La People's Bank of China (PBoC) ha iniettato 1,2 trilioni di yuan (174 miliardi di dollari) nei mercati finanziari il 3 febbraio, nel tentativo delle autorità di regolamentazione di ridurre la volatilità ora che i mercati riapriranno dopo una lunga pausa dovuta all'epidemia di Coronavirus.

Il governo si è impegnato ad aumentare la liquidità utilizzando strumenti di politica monetaria e a fornire sostegno alle aziende colpite dall'epidemia, che finora ha ucciso 305 persone in Cina, tutte tranne una.

La PBoC ha rilasciato una dichiarazione in cui afferma che la liquidità totale nel settore bancario è superiore di 900 miliardi di yuan rispetto allo stesso periodo dell'anno scorso.

Si tratta della più grande operazione di riacquisto che la banca abbia mai effettuato, e la prima volta che ha rilasciato tale comunicato.

Le autorità cinesi hanno prolungato la pausa del Capodanno lunare a causa dell'epidemia del virus, e i trader sono pronti ad una giornata di trading volatile ora che sono stati riaperti i mercati.

Tutti i mercati sono stati chiusi dal 23 gennaio e avrebbero dovuto riaprire venerdì scorso.

La China Securities Regulatory Commission (CSRC) ha dichiarato di aver scelto di riaprire i mercati dopo aver valutato diversi fattori, aggiungendo che l'impatto del virus sul mercato non sarà a lungo termine.

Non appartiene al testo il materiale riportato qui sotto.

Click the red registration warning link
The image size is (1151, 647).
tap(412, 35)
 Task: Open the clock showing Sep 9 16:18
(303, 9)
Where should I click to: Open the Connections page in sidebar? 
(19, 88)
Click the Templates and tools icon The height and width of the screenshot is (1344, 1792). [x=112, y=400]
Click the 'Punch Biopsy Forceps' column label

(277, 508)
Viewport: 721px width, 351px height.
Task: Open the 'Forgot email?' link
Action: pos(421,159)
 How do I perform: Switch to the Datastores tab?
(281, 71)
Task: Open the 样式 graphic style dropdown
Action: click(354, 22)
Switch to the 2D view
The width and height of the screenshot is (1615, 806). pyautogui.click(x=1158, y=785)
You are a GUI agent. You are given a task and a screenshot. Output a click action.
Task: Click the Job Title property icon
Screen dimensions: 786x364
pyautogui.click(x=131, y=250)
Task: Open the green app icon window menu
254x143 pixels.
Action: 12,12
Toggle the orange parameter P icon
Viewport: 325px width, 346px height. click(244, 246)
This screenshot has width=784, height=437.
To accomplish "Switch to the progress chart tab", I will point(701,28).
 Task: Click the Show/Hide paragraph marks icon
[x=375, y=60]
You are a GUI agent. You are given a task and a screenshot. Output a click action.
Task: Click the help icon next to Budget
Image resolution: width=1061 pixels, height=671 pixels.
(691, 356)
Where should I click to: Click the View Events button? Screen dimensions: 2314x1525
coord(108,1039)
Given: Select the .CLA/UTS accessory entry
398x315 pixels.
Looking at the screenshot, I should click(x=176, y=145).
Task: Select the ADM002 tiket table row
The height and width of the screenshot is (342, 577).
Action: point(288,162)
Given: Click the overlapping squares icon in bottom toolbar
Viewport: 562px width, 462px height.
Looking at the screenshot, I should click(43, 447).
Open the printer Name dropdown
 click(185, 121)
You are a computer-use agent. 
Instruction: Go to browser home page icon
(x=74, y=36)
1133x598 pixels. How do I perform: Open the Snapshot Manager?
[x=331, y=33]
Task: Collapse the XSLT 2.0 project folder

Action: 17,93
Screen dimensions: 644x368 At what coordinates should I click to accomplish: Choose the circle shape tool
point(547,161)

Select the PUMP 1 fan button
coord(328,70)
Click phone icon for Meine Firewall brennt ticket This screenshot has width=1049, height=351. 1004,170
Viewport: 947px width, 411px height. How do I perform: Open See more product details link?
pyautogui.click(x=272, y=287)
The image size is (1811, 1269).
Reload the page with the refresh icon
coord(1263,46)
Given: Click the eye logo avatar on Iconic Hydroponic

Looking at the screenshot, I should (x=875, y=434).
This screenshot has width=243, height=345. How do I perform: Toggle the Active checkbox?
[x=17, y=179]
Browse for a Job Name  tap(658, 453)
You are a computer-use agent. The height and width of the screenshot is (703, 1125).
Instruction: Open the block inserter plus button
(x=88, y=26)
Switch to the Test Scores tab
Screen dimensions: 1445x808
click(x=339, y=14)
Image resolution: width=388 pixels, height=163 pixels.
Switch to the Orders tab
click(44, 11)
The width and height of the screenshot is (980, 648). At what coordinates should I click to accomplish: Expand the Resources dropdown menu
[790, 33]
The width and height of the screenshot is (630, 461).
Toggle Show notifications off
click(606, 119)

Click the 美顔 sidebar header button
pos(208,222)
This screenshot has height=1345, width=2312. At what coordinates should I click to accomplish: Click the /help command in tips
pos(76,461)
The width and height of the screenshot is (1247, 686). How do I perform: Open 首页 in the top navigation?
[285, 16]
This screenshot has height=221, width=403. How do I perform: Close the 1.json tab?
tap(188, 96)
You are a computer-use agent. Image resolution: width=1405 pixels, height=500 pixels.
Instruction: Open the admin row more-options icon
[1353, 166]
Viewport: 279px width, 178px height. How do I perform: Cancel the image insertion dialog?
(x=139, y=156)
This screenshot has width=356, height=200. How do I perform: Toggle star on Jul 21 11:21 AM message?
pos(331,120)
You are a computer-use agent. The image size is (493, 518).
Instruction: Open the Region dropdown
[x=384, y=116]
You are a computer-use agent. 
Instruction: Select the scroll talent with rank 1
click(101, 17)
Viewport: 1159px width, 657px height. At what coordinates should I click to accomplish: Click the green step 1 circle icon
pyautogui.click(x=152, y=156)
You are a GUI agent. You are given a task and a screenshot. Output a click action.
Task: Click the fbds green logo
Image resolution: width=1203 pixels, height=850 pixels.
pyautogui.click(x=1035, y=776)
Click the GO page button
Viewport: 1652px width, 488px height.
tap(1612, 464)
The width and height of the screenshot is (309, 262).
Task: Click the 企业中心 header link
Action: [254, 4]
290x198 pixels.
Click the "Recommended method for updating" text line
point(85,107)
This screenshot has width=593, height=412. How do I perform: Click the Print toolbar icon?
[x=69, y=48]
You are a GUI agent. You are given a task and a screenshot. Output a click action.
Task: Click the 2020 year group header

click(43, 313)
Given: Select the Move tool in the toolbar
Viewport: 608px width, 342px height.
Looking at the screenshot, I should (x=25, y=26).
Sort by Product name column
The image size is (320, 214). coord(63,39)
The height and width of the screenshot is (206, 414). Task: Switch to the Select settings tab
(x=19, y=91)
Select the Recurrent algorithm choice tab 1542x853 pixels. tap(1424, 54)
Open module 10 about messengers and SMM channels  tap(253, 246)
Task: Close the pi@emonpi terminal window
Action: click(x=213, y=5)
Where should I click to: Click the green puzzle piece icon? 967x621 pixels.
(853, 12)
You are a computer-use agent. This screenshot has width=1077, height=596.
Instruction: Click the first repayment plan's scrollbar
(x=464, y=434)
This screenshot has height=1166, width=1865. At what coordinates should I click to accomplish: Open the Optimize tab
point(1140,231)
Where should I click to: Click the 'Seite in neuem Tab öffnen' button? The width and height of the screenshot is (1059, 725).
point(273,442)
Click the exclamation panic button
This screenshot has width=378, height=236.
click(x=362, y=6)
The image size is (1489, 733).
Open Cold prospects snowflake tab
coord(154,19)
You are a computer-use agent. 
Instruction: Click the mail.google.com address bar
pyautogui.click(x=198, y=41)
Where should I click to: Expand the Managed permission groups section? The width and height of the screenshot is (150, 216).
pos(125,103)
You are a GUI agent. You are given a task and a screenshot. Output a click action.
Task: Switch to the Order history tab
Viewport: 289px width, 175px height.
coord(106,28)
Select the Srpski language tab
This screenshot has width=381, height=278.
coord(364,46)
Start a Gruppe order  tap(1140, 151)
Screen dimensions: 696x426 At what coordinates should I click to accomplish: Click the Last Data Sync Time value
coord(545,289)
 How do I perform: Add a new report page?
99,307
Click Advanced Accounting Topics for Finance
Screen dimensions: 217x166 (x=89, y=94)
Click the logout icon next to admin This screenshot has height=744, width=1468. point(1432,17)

Le autorità di regolamentazione stanno anche esplorando l'idea di introdurre strumenti di copertura per il mercato azionario nazionale come parte di uno sforzo per ridurre il panico del mercato, e fermare le sessioni serali di negoziazione dei futures.

L'agenzia di stampa Xinhua, con sede a Pechino, ha dichiarato che l'economia cinese ha sofferto il colpo causato dall'epidemia, aggiungendo che le osservazioni di un funzionario federale statunitense secondo cui il virus potrebbe restituire alcuni posti di lavoro agli Stati Uniti sono state "egocentriche, poco professionali e immorali".